---------- Extract to read

Budget 2020

New tax regime: Lower tax rates sans most tax breaks

Anand Kalyanaraman | Updated on February 02, 2020 Published on February 01, 2020

Should you shift from the old tax regime to the new one? The numbers have to be crunched on a case-to-case basis

BL Research Bureau

Choices can sometimes complicate matters. That’s what seems to have happened with the Finance Minister delivering a googly in the Budget. We now have the choice of continuing with the existing tax regime (with existing income slabs, tax rates and benefits of deductions and exemptions) or moving to the new tax regime (with new income slabs, lower tax rates but without the benefit of most deductions and exemptions).

The choice is not straightforward, and some number crunching with cost-benefit analysis will be needed before deciding whether to continue with the existing regime or move to the new one.

You can continue with the old regime for now, and then move to the new one in future years. If you have no business income, you can make the choice between the old regime and the new regime every year. But if you have business income, once you have made the choice to shift to the new regime, you will have to continue with it in future years too.

7 slabs against 4 earlier

Under the old regime, there were essentially four income slabs and basic tax rates — zero tax on taxable income up to ₹2.5 lakh, 5 per cent tax on income between ₹2.5 lakh and ₹5 lakh, 20 per cent tax on income between ₹5 lakh and ₹10 lakh, and 30 per cent tax on income above ₹10 lakh.

--------------------

### Job a
Offset every coordinate by -126 in the records, for the lines between the one holding "Neuheiten (322, 77)" and the one holding "Alle akzeptieren (661, 2386)", inclusive, and give only those lines again with the new values.
The records that follow are unrelated to the article on the new tax regime.

---------- Information supplied

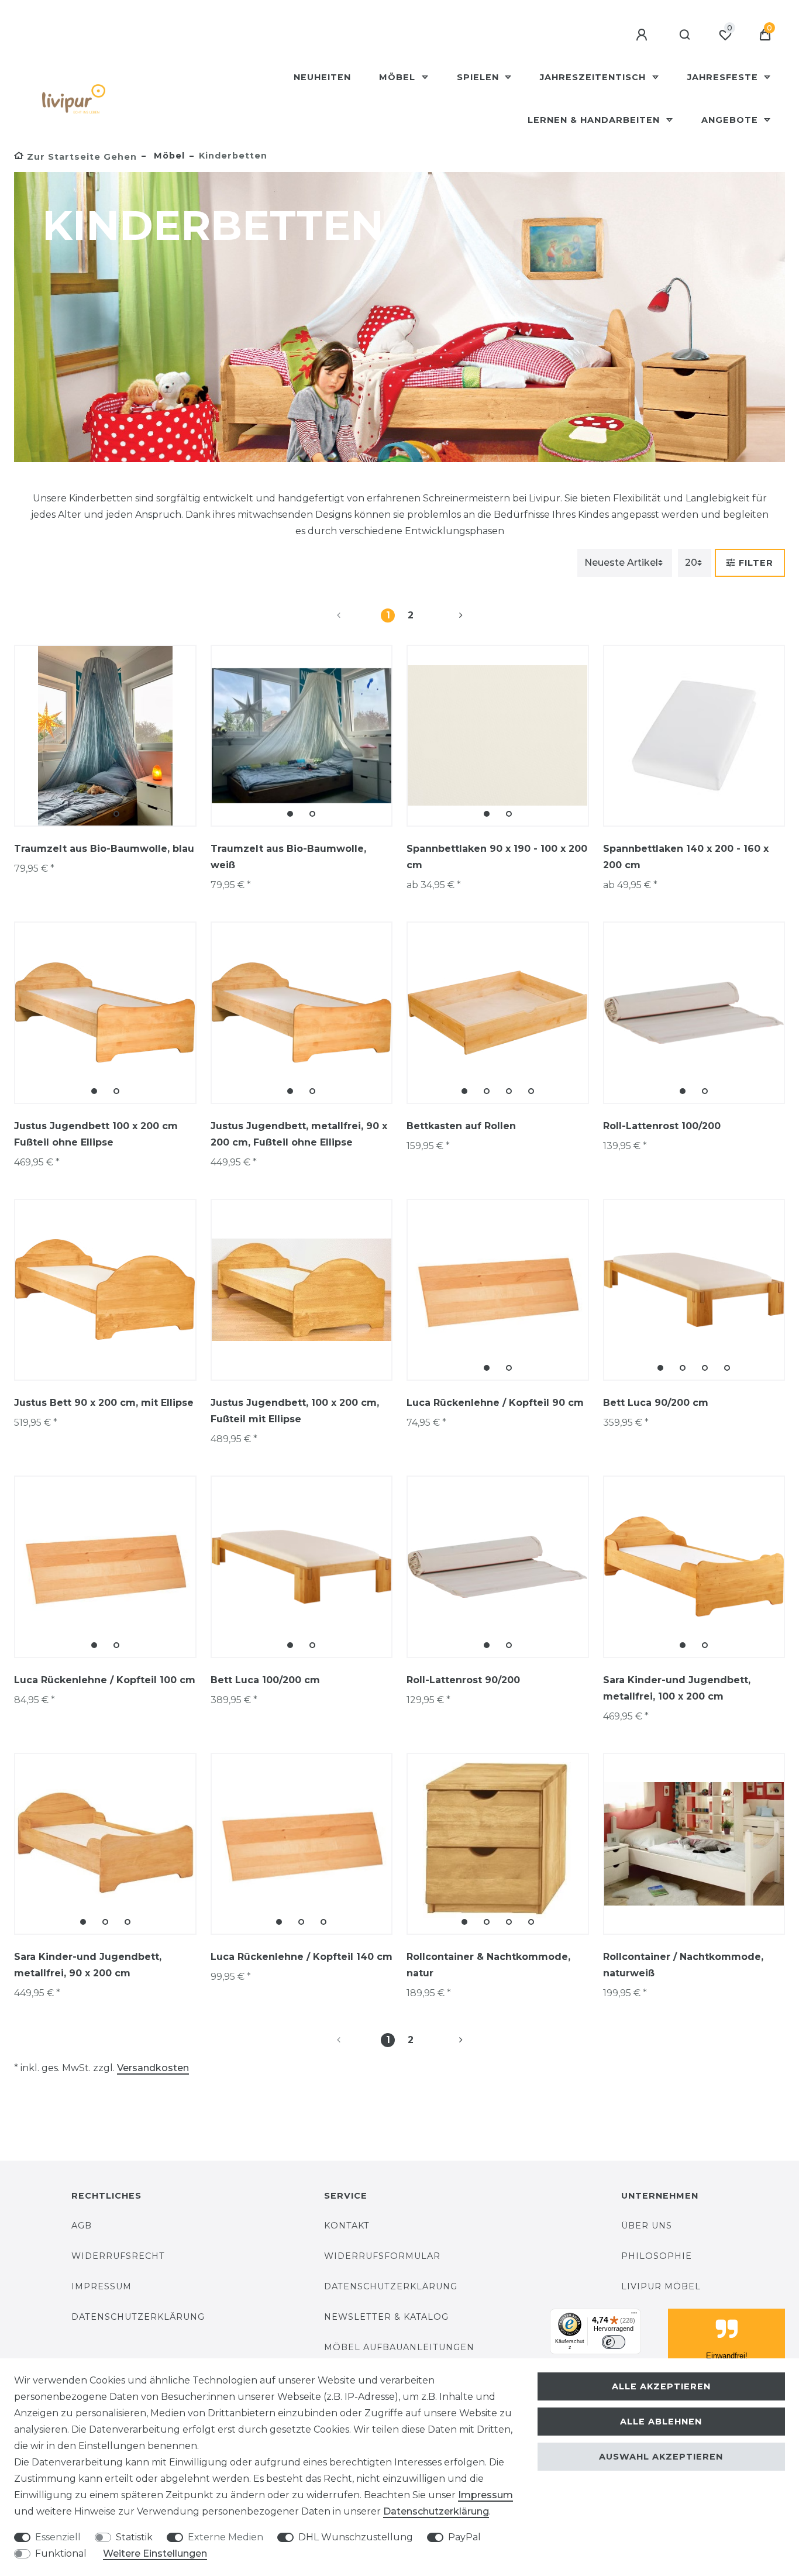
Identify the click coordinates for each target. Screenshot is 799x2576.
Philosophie (656, 2256)
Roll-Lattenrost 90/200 (463, 1680)
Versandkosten (153, 2067)
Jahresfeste (724, 77)
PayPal (464, 2537)
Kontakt (347, 2225)
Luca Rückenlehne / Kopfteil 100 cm (104, 1680)
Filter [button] (756, 563)
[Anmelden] (643, 35)
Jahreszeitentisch (594, 77)
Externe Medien (225, 2537)
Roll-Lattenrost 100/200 (662, 1125)
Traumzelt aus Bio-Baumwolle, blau (104, 848)
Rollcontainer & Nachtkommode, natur (488, 1965)
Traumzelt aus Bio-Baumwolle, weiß (288, 857)
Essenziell (58, 2537)
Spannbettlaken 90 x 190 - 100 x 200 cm (497, 857)
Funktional (61, 2553)
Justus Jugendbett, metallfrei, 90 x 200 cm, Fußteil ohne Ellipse (299, 1134)
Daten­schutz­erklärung (436, 2511)
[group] (105, 736)
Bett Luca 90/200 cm (655, 1402)
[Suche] (685, 35)
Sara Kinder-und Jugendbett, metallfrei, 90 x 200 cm (87, 1965)
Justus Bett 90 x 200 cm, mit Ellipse (104, 1402)
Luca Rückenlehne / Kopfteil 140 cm (301, 1956)
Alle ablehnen (661, 2421)
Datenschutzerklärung (138, 2317)
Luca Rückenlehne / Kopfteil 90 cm (495, 1402)
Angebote (731, 120)
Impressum (101, 2286)
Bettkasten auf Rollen (461, 1125)
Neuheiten (322, 77)
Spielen (479, 77)
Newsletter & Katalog (386, 2317)
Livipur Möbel (661, 2286)
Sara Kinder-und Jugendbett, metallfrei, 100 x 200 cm (676, 1688)
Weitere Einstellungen (155, 2553)
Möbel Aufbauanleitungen (399, 2347)
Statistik (134, 2537)
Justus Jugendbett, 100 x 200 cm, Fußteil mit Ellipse (295, 1411)
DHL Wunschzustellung (355, 2537)
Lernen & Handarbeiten (595, 120)
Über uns (646, 2225)
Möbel (398, 77)
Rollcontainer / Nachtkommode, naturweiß (683, 1965)
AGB (81, 2225)
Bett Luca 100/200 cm (265, 1680)
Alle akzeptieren (661, 2386)
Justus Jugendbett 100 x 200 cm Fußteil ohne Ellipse (96, 1134)
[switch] (613, 2342)
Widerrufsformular (382, 2256)
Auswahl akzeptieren (661, 2456)
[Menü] (634, 2316)
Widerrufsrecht (118, 2256)
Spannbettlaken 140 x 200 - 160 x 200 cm (686, 857)
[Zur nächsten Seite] (447, 615)
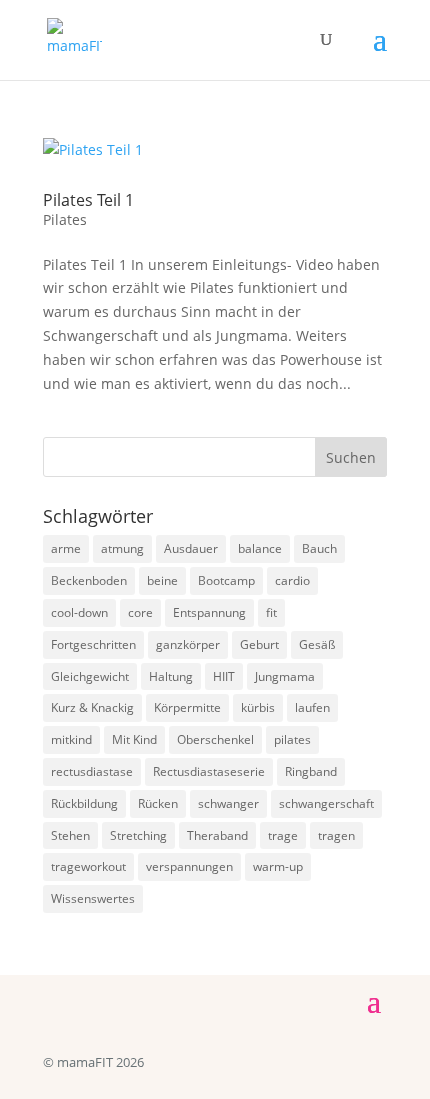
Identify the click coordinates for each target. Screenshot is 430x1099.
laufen (312, 707)
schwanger (228, 803)
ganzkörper (188, 644)
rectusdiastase (92, 771)
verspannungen (189, 866)
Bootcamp (226, 580)
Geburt (259, 644)
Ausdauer (191, 548)
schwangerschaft (326, 803)
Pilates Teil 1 (88, 200)
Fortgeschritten (93, 644)
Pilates (65, 219)
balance (260, 548)
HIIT (224, 676)
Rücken (158, 803)
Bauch (319, 548)
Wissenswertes (93, 898)
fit (271, 612)
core (140, 612)
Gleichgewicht (90, 676)
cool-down (79, 612)
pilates (292, 739)
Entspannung (209, 612)
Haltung (171, 676)
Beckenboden (89, 580)
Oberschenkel (215, 739)
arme (66, 548)
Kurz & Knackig (92, 707)
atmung (122, 548)
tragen (336, 835)
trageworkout (88, 866)
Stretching (138, 835)
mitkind (71, 739)
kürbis (258, 707)
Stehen (70, 835)
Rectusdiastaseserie (209, 771)
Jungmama (285, 676)
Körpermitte (187, 707)
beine (162, 580)
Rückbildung (84, 803)
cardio (292, 580)
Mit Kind (134, 739)
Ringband (311, 771)
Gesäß (317, 644)
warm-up (278, 866)
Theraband (217, 835)
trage (283, 835)
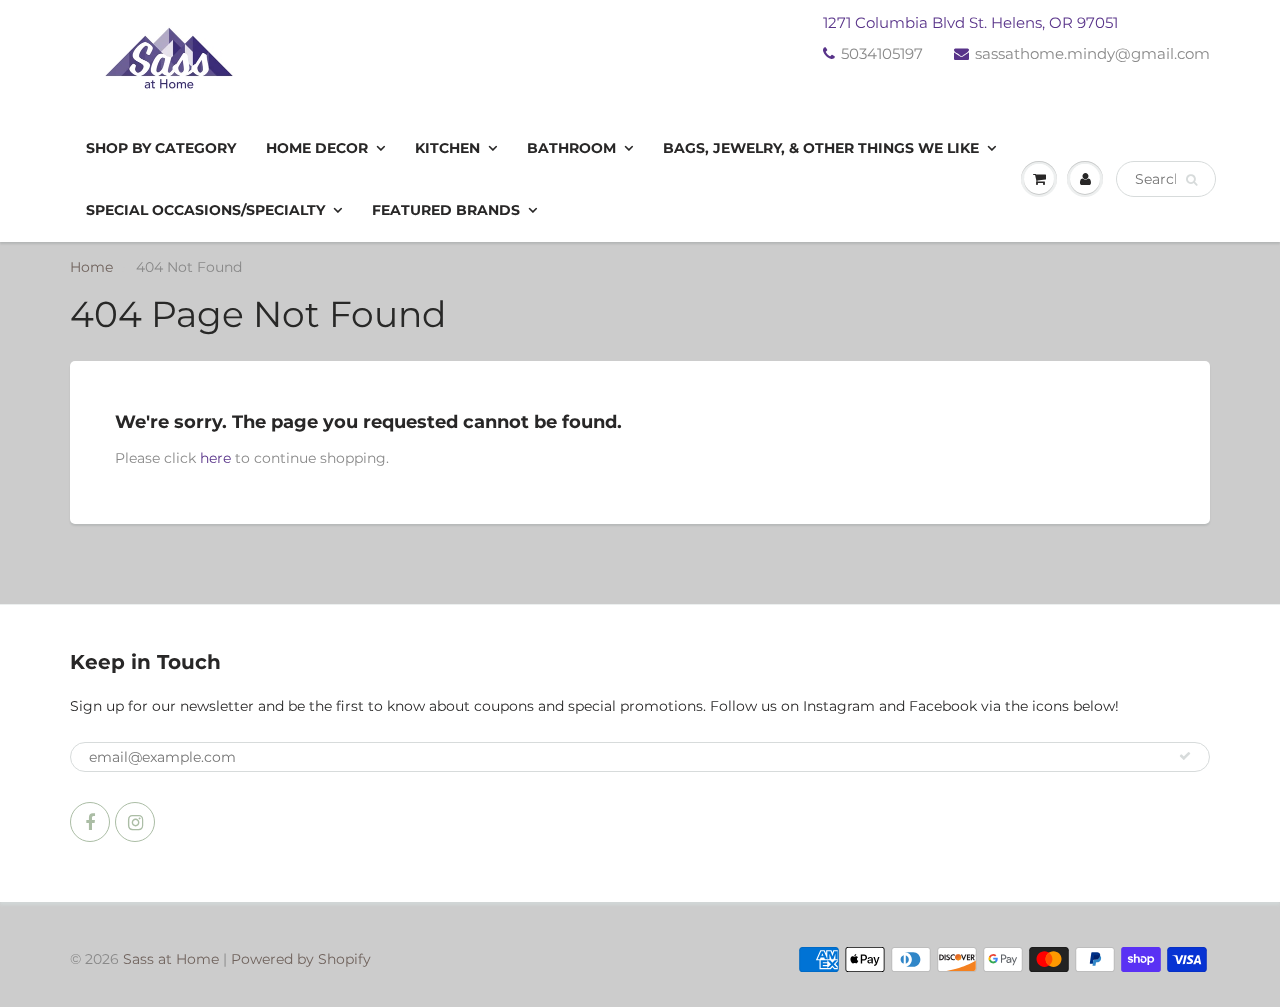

--------------------

### Job b
Write out the passage of the tax regime article between "Choices can sometimes" and "the new one.", inclusive.

### Task answer a
Neuheiten (196, -49)
Spielen (353, -49)
Newsletter & Katalog (260, 2191)
Livipur Möbel (535, 2160)
Sara Kinder-und Jugendbett, metallfrei, 100 x 200 cm (550, 1562)
Weitere Einstellungen (29, 2427)
Möbel Aufbauanleitungen (273, 2221)
Statistik (8, 2411)
Justus Jugendbett, 100 x 200 cm, Fußteil mit Ellipse (169, 1285)
DHL Wunschzustellung (229, 2411)
Lernen & Handarbeiten (469, -6)
Über uns (520, 2099)
Möbel (272, -49)
Rollcontainer / Nachtkommode, naturweiß (557, 1839)
AGB (-45, 2099)
Bett Luca 100/200 cm (139, 1554)
Alle akzeptieren (535, 2260)

### Task answer b
Choices can sometimes complicate matters. That’s what seems to have happened with the Finance Minister delivering a googly in the Budget. We now have the choice of continuing with the existing tax regime (with existing income slabs, tax rates and benefits of deductions and exemptions) or moving to the new tax regime (with new income slabs, lower tax rates but without the benefit of most deductions and exemptions).

The choice is not straightforward, and some number crunching with cost-benefit analysis will be needed before deciding whether to continue with the existing regime or move to the new one.